- Study text

================================

As the Omicron variant threatens to derail markets (see CD&R’s recently postponed fundraising effort for its Morrison’s takeover), a look at pandemic-era dealmaking seems a timely place to draw inferences for the near future’s Covid-driven uncertainty. Is the current M&A boom Omicron proof? A recent study shows that one form of dealmaking, the take-private, could indeed be immune.

One inference from CD&R’s debt financing decision could be that larger buyouts will cool in the new year as fewer buyers have the stomach to endure market volatility. Here, Houlihan Lokey’s fall Going Private Transaction Study has a couple of interesting takeaways. For starters, auctions for public companies taken private between 2019 and 2020 tended to yield comparable deal multiples regardless of the size of the bidder pool. Sellers who invited five to 15 potential bidders notched a median deal value worth 18.6 times earnings before interest in taxes, while peers who sent 15-plus invitations landed a median value at 18.9 times that metric. To the extent that period is comparable to the present, a decline in the number of potential bidders in the market might not correlate to lower deal values.

That could be down to bidder exclusivity, which seems to be linked with slightly higher deal multiples. Only 31 percent of deals covered in Houlihan’s study had an exclusive bidder, but the bids that granted buyers that status seem to have been tabled at a higher level: sale processes with an exclusivity period had a median acquisition premium of 33 percent a month after announcement, versus 29.3 percent without.

Bids that clear the market and an eager bidder pool could offset a shake-out of tepid buyers should market volatility continue.

================================

- Supplied entries
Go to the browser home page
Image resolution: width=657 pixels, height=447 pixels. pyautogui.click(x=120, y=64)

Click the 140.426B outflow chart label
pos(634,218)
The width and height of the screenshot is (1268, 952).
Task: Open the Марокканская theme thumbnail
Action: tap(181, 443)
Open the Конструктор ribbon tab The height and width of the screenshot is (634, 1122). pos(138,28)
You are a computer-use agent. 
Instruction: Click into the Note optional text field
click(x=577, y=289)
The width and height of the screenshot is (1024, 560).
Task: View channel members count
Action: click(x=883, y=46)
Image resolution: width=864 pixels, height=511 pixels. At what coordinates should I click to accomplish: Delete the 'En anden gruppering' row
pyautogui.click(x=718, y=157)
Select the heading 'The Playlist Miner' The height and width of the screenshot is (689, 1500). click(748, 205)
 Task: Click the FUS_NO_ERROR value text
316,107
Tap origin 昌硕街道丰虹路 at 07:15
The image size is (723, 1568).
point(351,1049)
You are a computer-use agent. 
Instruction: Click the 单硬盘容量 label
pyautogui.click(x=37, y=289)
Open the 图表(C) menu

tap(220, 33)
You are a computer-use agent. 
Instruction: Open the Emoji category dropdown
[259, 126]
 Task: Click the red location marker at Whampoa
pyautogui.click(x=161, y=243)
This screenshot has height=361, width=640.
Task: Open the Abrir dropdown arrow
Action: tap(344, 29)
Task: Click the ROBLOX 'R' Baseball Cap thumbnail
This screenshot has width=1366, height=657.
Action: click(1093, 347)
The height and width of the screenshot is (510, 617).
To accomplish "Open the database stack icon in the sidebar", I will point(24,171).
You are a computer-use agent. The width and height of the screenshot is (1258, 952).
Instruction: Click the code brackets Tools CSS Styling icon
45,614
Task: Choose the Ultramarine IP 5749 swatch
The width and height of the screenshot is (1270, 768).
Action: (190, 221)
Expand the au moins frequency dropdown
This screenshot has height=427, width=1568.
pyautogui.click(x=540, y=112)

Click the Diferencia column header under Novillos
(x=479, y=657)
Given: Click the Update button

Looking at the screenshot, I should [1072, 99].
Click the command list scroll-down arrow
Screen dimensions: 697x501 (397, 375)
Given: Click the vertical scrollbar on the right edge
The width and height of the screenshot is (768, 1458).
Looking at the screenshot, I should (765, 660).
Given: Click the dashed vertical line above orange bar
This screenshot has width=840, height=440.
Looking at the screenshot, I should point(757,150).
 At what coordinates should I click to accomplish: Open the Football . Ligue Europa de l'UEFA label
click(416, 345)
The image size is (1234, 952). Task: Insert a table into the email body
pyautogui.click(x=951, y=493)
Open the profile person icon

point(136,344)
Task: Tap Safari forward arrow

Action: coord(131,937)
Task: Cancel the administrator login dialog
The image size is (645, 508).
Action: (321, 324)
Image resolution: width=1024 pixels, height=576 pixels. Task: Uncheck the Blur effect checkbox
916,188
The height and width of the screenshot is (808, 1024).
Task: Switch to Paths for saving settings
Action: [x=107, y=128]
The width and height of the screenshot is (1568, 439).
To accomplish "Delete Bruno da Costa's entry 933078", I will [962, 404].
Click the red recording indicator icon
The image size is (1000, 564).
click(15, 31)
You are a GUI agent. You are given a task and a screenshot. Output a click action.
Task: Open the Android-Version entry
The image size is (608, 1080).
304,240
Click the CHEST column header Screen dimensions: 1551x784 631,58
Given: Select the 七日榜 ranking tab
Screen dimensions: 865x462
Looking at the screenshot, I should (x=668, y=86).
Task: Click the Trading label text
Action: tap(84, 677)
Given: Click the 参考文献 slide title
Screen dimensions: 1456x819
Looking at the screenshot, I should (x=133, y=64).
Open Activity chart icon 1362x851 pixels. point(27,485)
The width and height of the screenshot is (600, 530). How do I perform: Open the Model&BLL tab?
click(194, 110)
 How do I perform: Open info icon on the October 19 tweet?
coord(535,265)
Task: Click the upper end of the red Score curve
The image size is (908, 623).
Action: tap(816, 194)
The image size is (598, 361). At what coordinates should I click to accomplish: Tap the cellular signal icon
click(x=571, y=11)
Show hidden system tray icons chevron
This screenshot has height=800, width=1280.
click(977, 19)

================================

- Assigned task 1
In the take-private article, what percentage of the deals in Houlihan's study had an exclusive bidder?
- Assigned task 2
From the take-private article, copy word for word the part that starts with the words "That could be" and ends with "29.3 percent without.".

- Worked solution 1
31 percent

- Worked solution 2
That could be down to bidder exclusivity, which seems to be linked with slightly higher deal multiples. Only 31 percent of deals covered in Houlihan’s study had an exclusive bidder, but the bids that granted buyers that status seem to have been tabled at a higher level: sale processes with an exclusivity period had a median acquisition premium of 33 percent a month after announcement, versus 29.3 percent without.